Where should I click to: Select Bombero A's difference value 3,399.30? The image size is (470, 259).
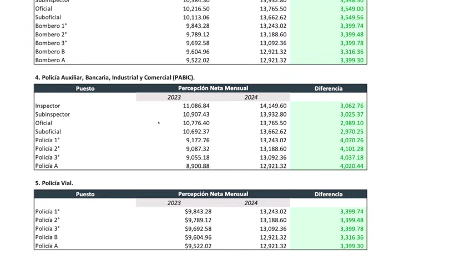click(x=351, y=60)
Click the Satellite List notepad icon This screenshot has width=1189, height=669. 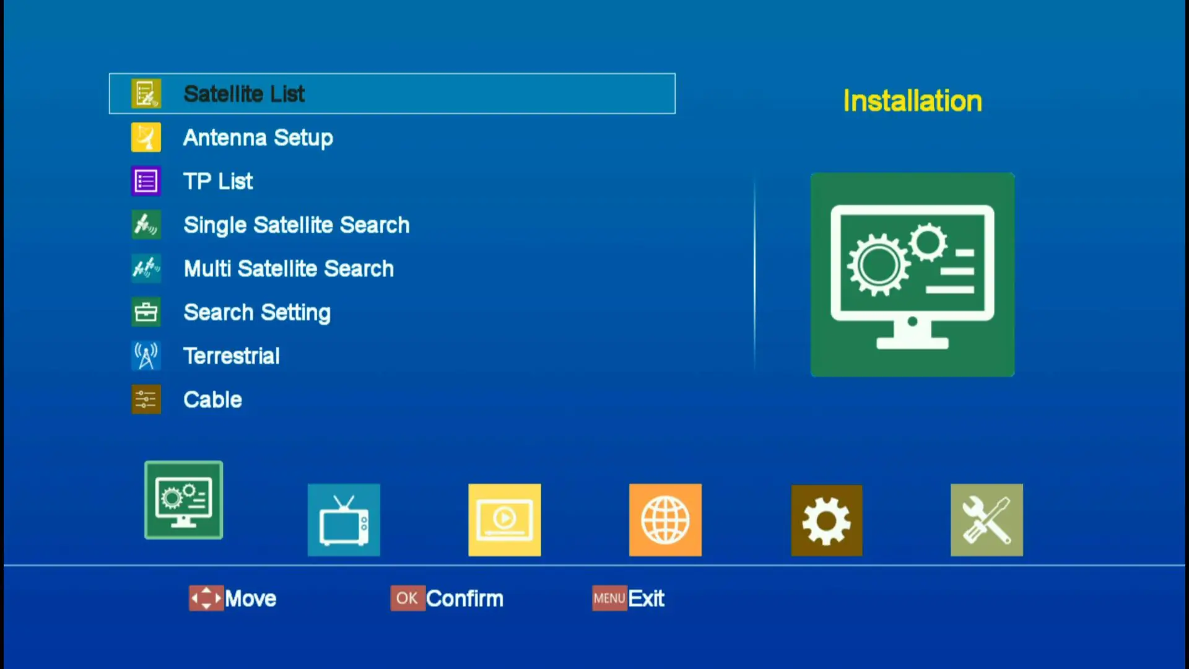[146, 94]
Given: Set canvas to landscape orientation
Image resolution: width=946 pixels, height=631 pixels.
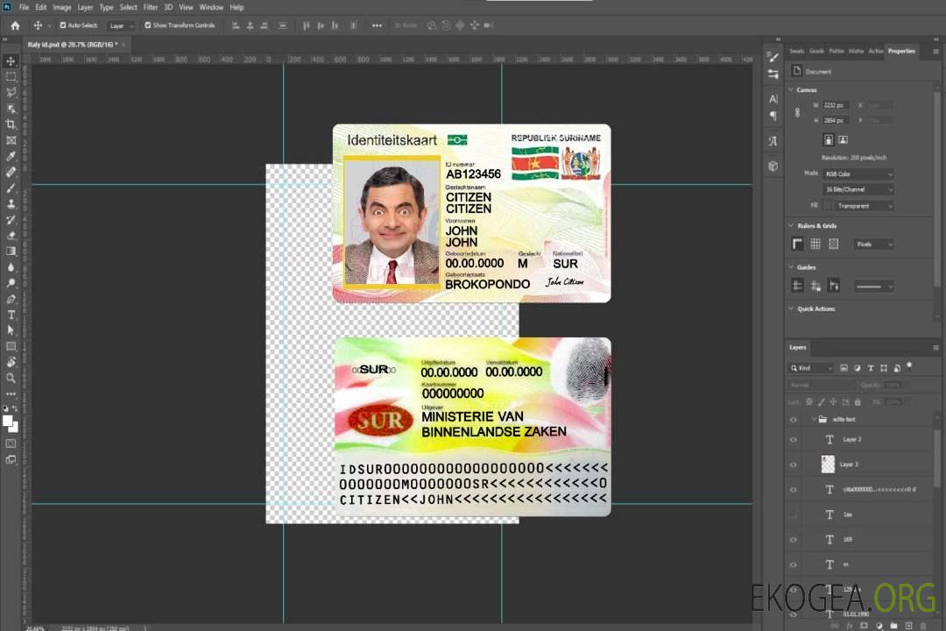Looking at the screenshot, I should (x=843, y=139).
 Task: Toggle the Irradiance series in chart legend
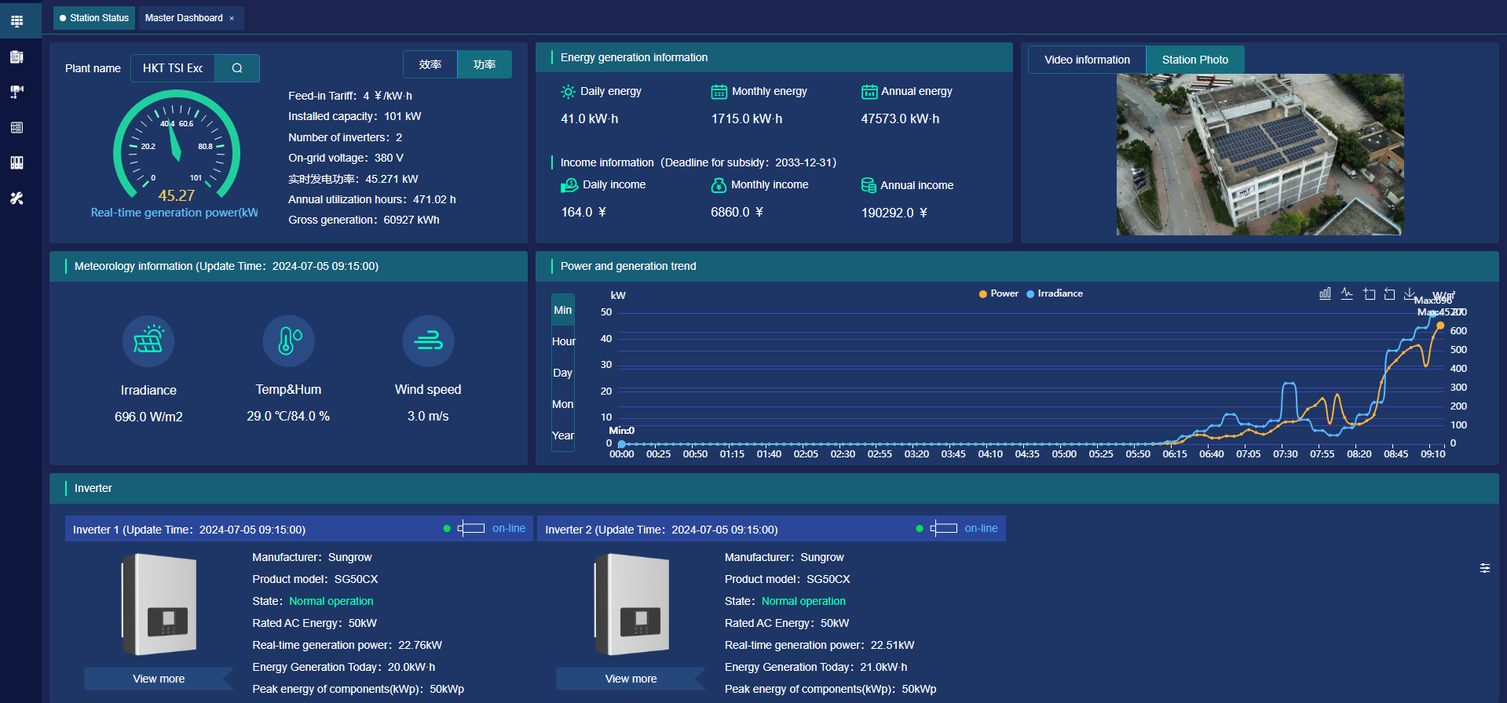click(x=1055, y=293)
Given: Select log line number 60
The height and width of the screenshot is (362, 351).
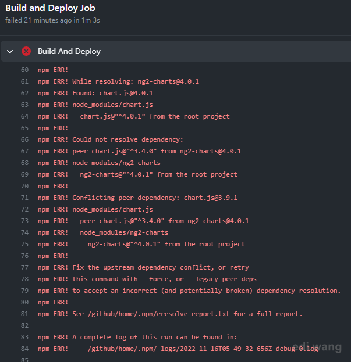Looking at the screenshot, I should [x=25, y=70].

▶ **Job**: Update everything from the line containing "Task: Toggle the" down to the end of the records, replacing "Irradiance" with "Humidity" and keeping all else unchanged. Leave the pictures out of your answer.

▶ **Output of the task**:
 Task: Toggle the Humidity series in chart legend
click(x=1055, y=293)
Given: Select log line number 60
The height and width of the screenshot is (362, 351).
Looking at the screenshot, I should [x=25, y=70].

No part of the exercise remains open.